» Required action:
Exactly the lines from the one with "Where should I" through the end of the data below must be set down, and no pictures with them.

(Stored entries)
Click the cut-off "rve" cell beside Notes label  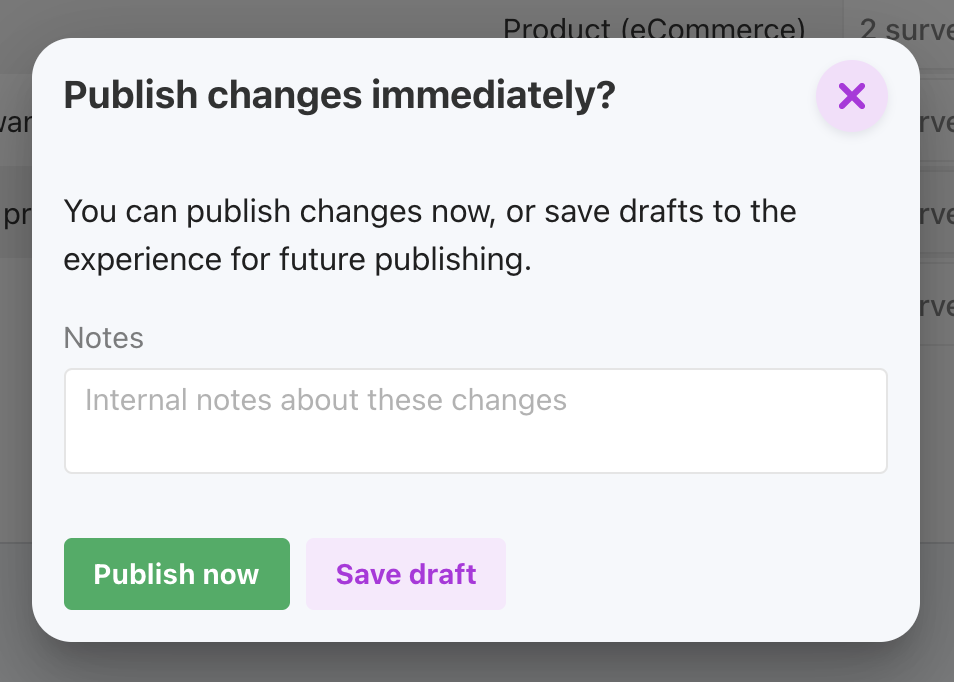tap(937, 307)
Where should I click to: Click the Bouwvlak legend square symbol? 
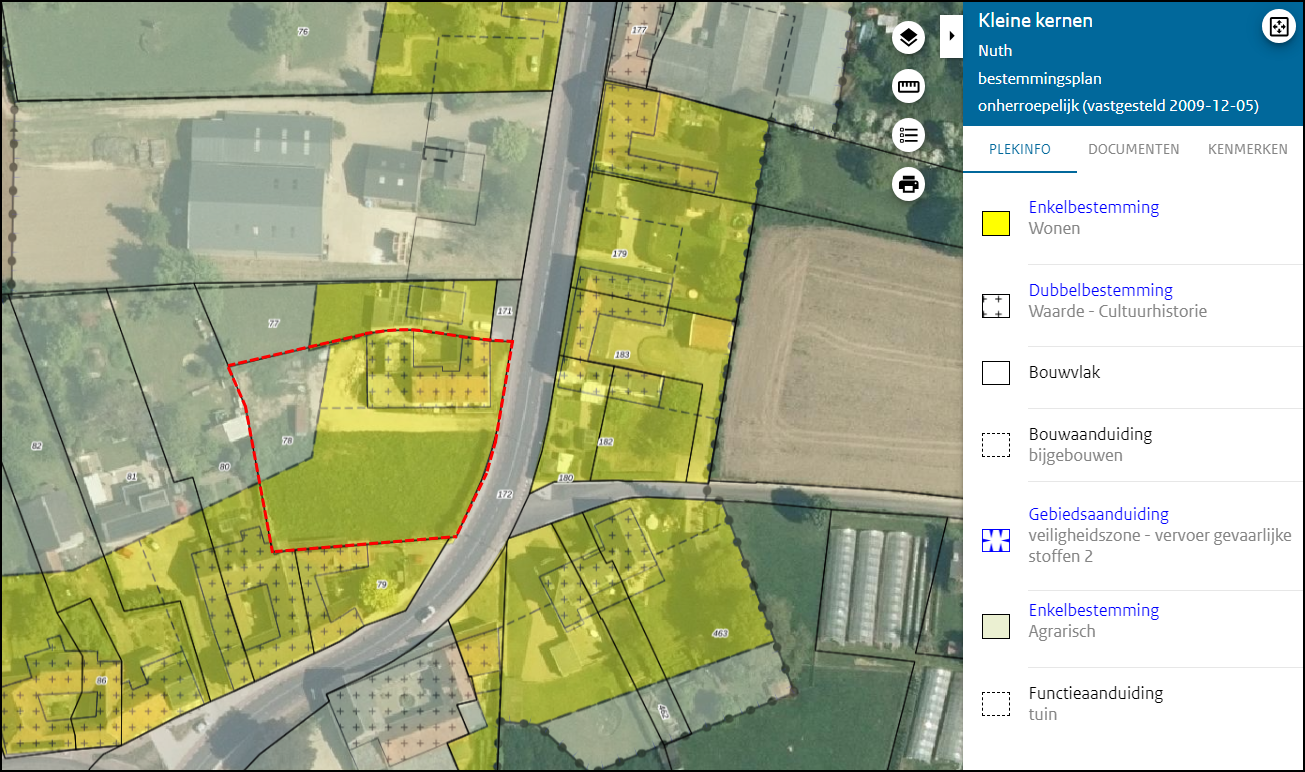pos(995,373)

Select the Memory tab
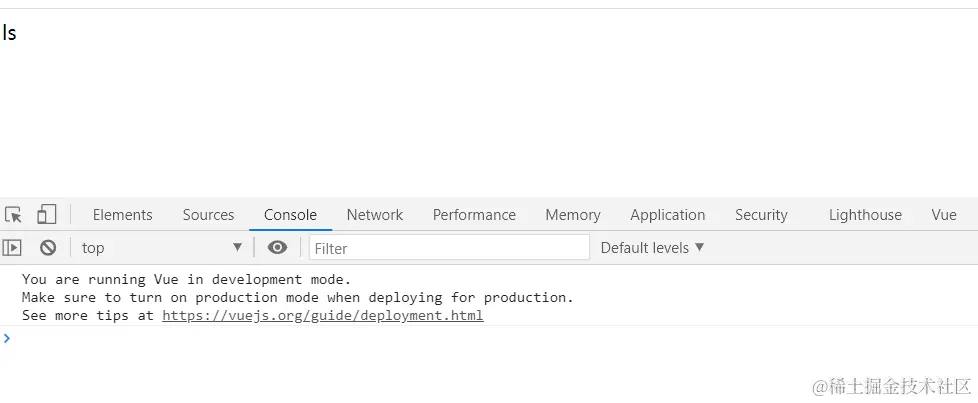573,215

» Answer to the exercise:
Where should I click to: Click the Bouwvlak legend square symbol? 
pos(995,373)

Select the Memory tab
573,215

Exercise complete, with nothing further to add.